**What to work on:** Nothing in the entries may change when they are transcribed.

+--

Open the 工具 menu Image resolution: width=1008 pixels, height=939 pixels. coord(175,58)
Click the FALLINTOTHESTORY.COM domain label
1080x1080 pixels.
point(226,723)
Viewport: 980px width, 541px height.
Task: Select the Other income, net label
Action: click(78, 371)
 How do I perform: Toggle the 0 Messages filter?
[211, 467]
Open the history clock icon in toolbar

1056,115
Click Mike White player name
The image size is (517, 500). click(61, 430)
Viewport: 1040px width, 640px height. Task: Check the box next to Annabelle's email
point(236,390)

+--

**Response:**
Open the 工具 menu Image resolution: width=1008 pixels, height=939 pixels. coord(175,58)
Click the FALLINTOTHESTORY.COM domain label
1080x1080 pixels.
point(226,723)
Viewport: 980px width, 541px height.
Task: Select the Other income, net label
Action: click(78, 371)
 How do I perform: Toggle the 0 Messages filter?
[211, 467]
Open the history clock icon in toolbar

1056,115
Click Mike White player name
The image size is (517, 500). click(61, 430)
Viewport: 1040px width, 640px height. Task: Check the box next to Annabelle's email
point(236,390)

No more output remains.